## EXERCISE AIM
Nothing but the lines from the one containing "Click the pressure color scale bar" through the last line of the data below should be returned, each exactly as it stands, pictures excluded.

## DATASET CONTENT
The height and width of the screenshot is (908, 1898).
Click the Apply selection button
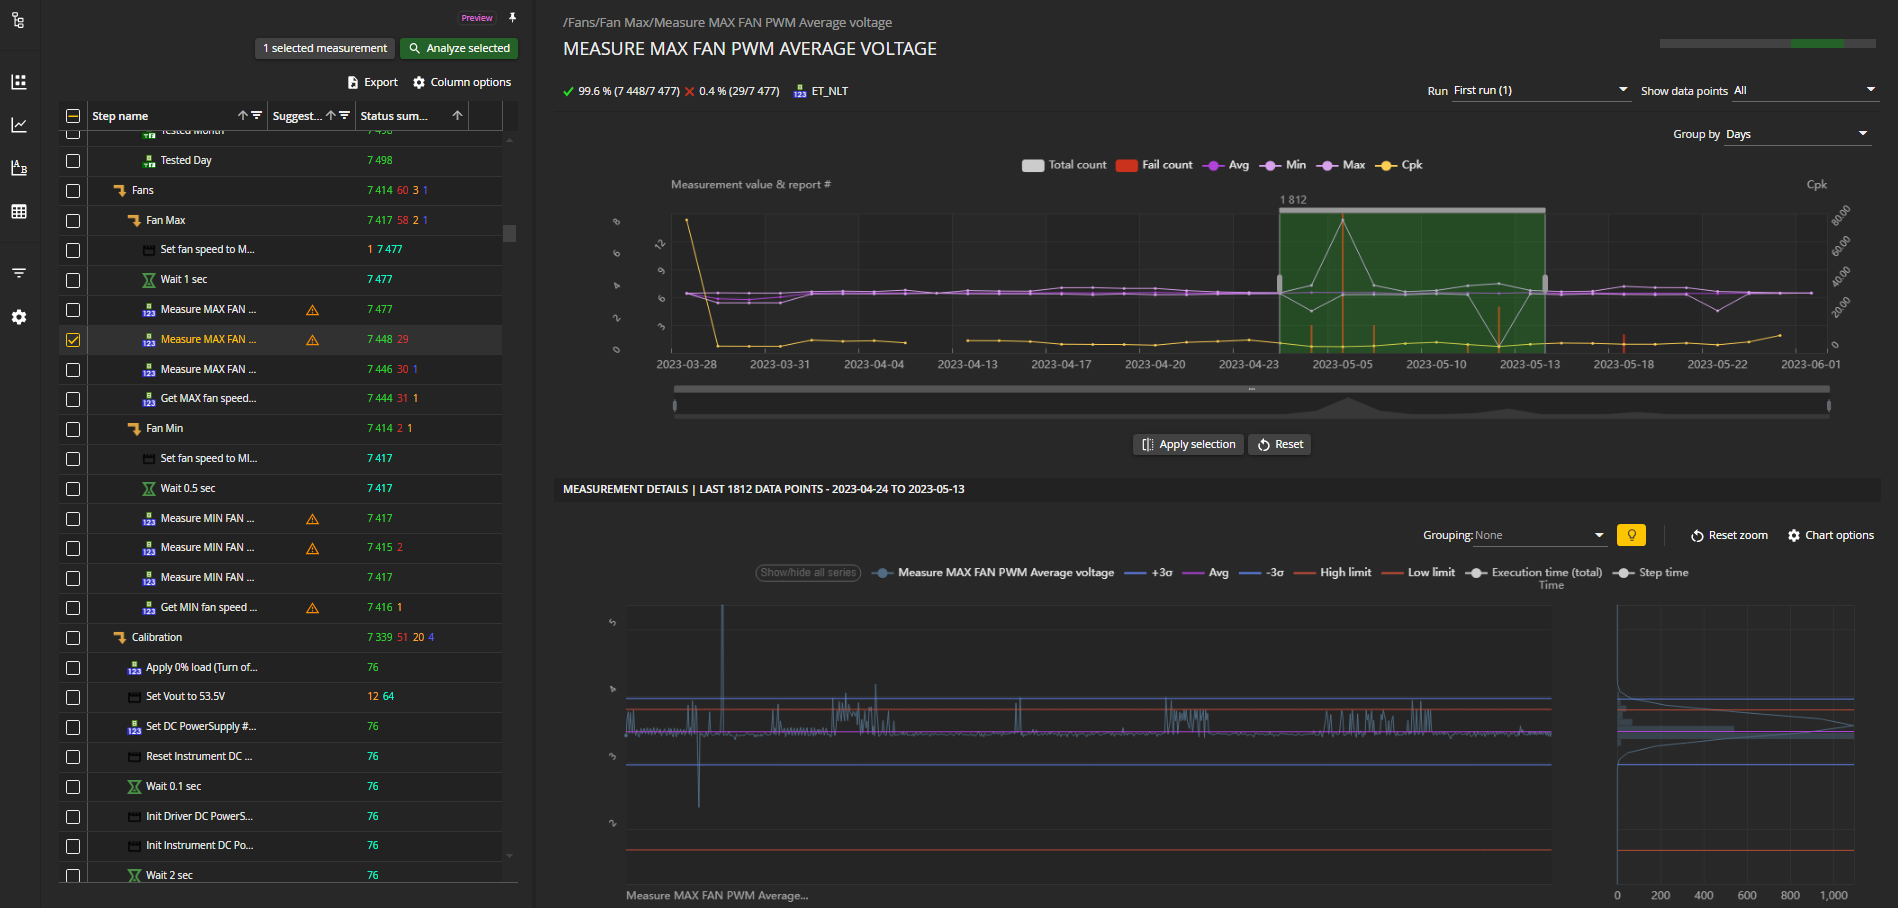tap(1188, 444)
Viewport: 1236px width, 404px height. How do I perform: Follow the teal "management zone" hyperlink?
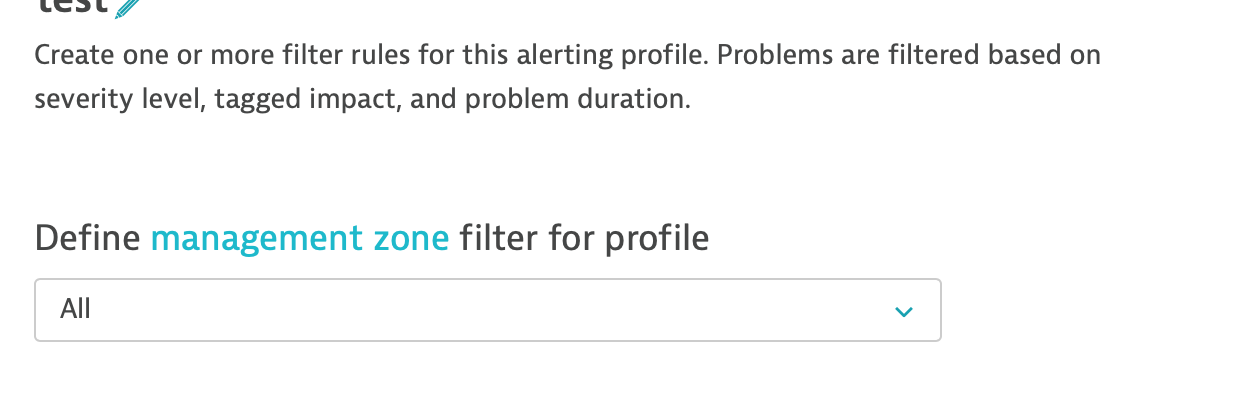pyautogui.click(x=299, y=238)
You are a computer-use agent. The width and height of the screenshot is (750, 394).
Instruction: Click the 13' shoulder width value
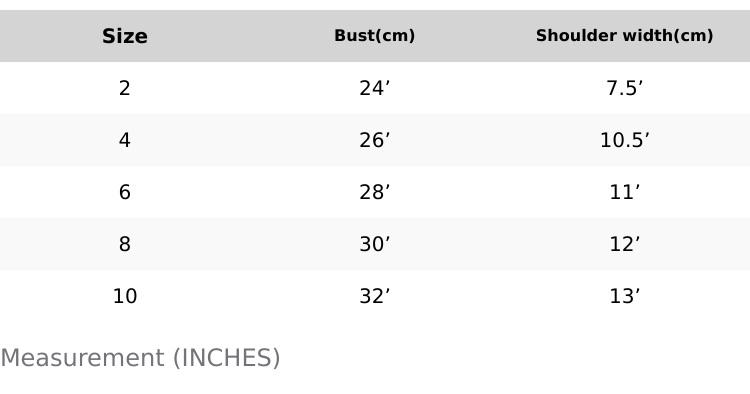tap(624, 296)
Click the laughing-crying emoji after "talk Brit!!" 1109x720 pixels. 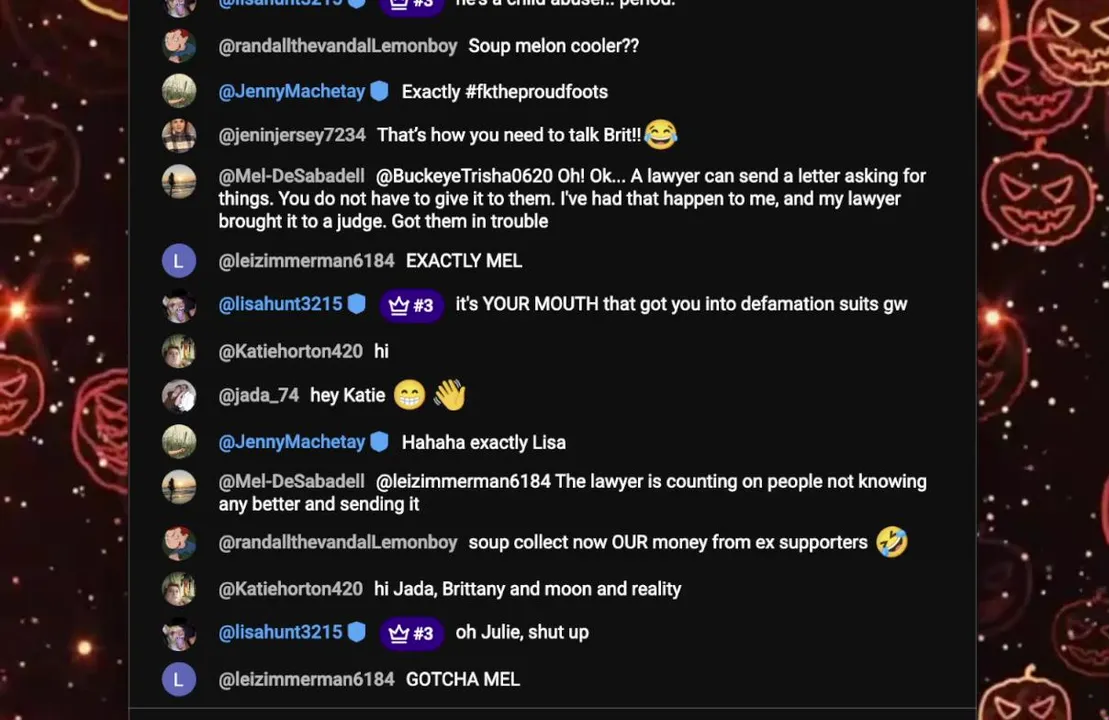coord(661,134)
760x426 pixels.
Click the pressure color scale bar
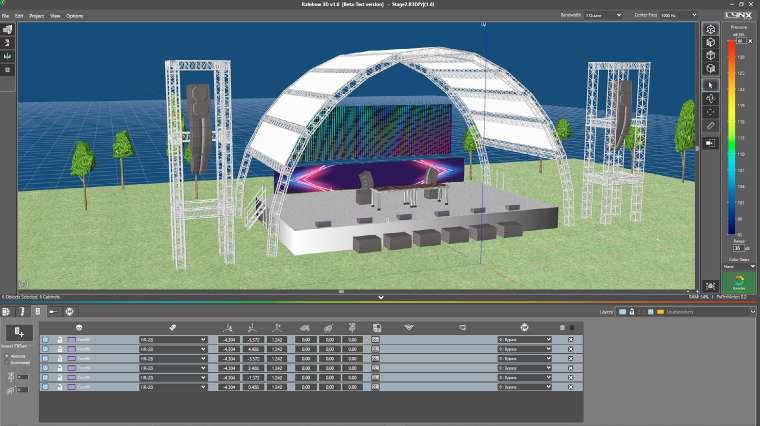tap(731, 138)
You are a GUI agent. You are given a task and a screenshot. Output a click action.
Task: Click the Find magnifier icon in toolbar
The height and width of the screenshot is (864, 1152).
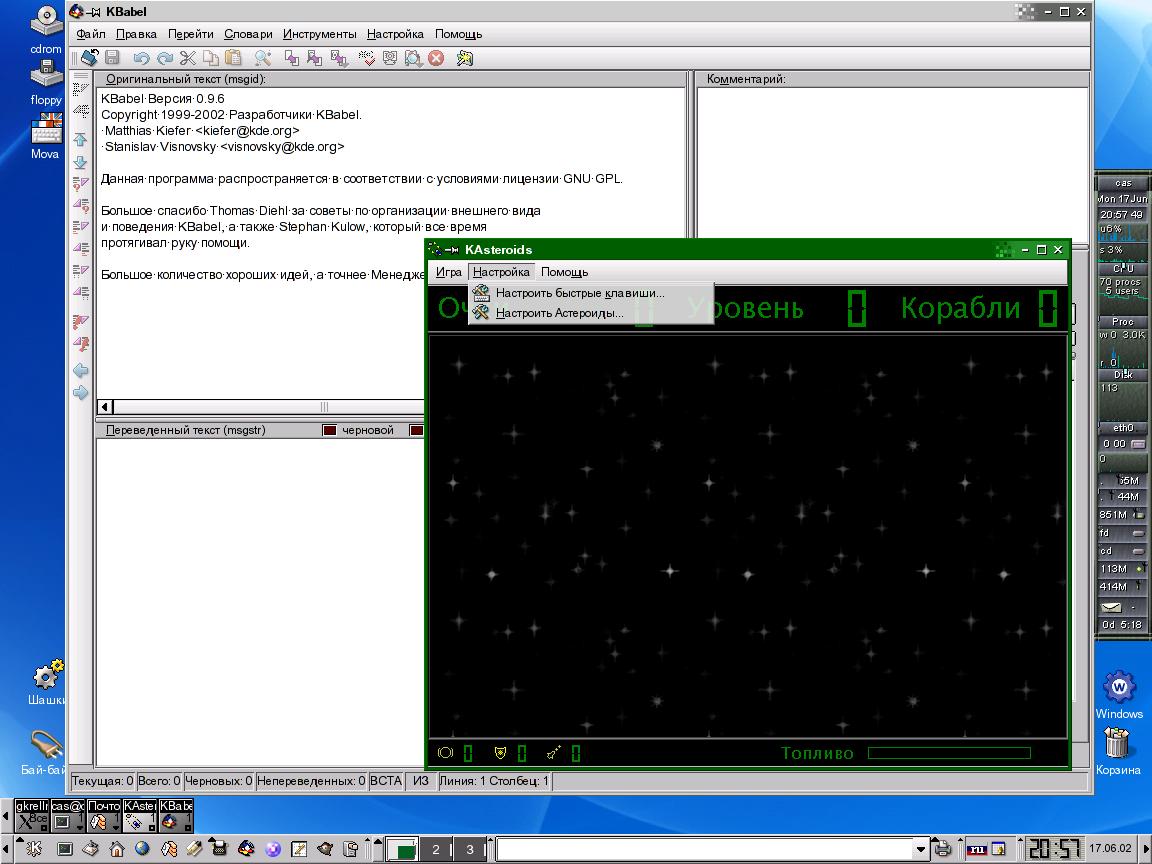263,58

## OUTPUT OF THE EXERCISE
Click the pressure color scale bar
tap(731, 138)
You are a GUI agent. You are given a task and a screenshot. Output a click action.
Task: Click the Find magnifier icon in toolbar
The height and width of the screenshot is (864, 1152).
263,58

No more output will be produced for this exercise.